* Selected text *

The answer is a big fat maybe. The answer will always be no if the painting is a slavish copy of the photograph. The more the painting mimics the photograph, the more likely it will be found to be infringing the photograph. But as the painting diverges from the photograph in purpose and aesthetics, the scales tilt in favor of the painter.

The photographer holds a copyright to his photograph, and that means that the photographer owns the rights to the original and creative aspects of the photograph. The photographer certainly doesn't own rights to the subject or the subject matter of the photograph, which are neither original nor creative. But the photographer will have some rights in the composition, the lighting, the total look-and-feel of the photograph. And by virtue of owning the copyright, the photographer owns the right to make and distribute derivative works of the original photograph-new works that are based on, extensions of, or made in a different media than, the original photograph. This right to make derivative works includes, of course, the right to make a rendering of the photograph using paint.

But isn't it OK if you just change a few things around? Doesn't that make it all better?

Well, maybe, and this is where things can get a little hairy. I would love to give you a nice formula here, a percentage of things you could change and be absolutely certain that you won't be found to be infringing, but I can't. No such formula exists, despite persistent beliefs to the contrary.

One of the things involved here is what's called the "fair use doctrine" of copyright law, which allows copying of copyrighted works under some circumstances. What circumstances, you ask? Traditionally, fair use has been used to justify copying in educational, research and critical / commentary situations, but the doctrine has been getting increasingly invoked, and properly so, to protect purely creative uses of others' works. In my opinion, this expansion of the fair use doctrine is vital to the creative health of the art world, because it counteracts the increasing aggressiveness and belligerence of copyright owners, who increasingly see any use of their works as a big pay day, whether justified or not. In other words, more allowances of fair use will counteract the Big Information Grab that is slowly and steadily privatizing and monetizing our common culture.

A recent case in New York illustrates this new, much needed trend. Artist Jeff Koons created a painting that featured four pairs of womens' legs dangling over a landscape of fudge brownies, donuts and pastries. (I will leave it to the reader to determine what, if anything, Mr. Koons was trying to say here) One pair of legs was admittedly closely, although not exactly, copied from a photograph used in an Allure magazine article about metallic toenail polish.

* Your goal *
Copy the passage on painting from photographs word for word, from "A recent case" to "metallic toenail polish.".

* Source data *
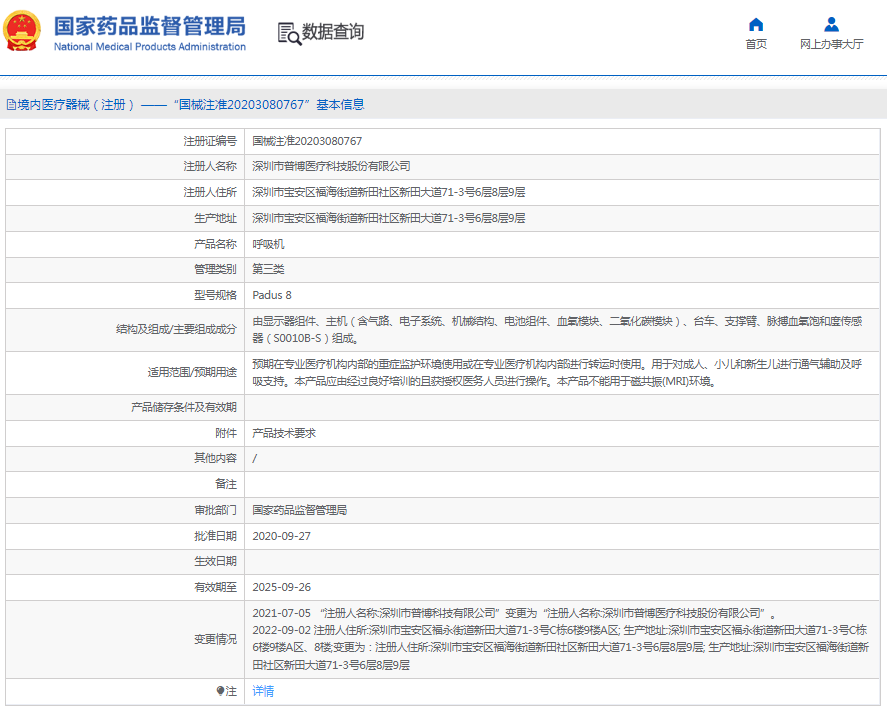
Task: Select registration number value 国械注准20203080767 in table
Action: pos(307,141)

* Written response *
A recent case in New York illustrates this new, much needed trend. Artist Jeff Koons created a painting that featured four pairs of womens' legs dangling over a landscape of fudge brownies, donuts and pastries. (I will leave it to the reader to determine what, if anything, Mr. Koons was trying to say here) One pair of legs was admittedly closely, although not exactly, copied from a photograph used in an Allure magazine article about metallic toenail polish.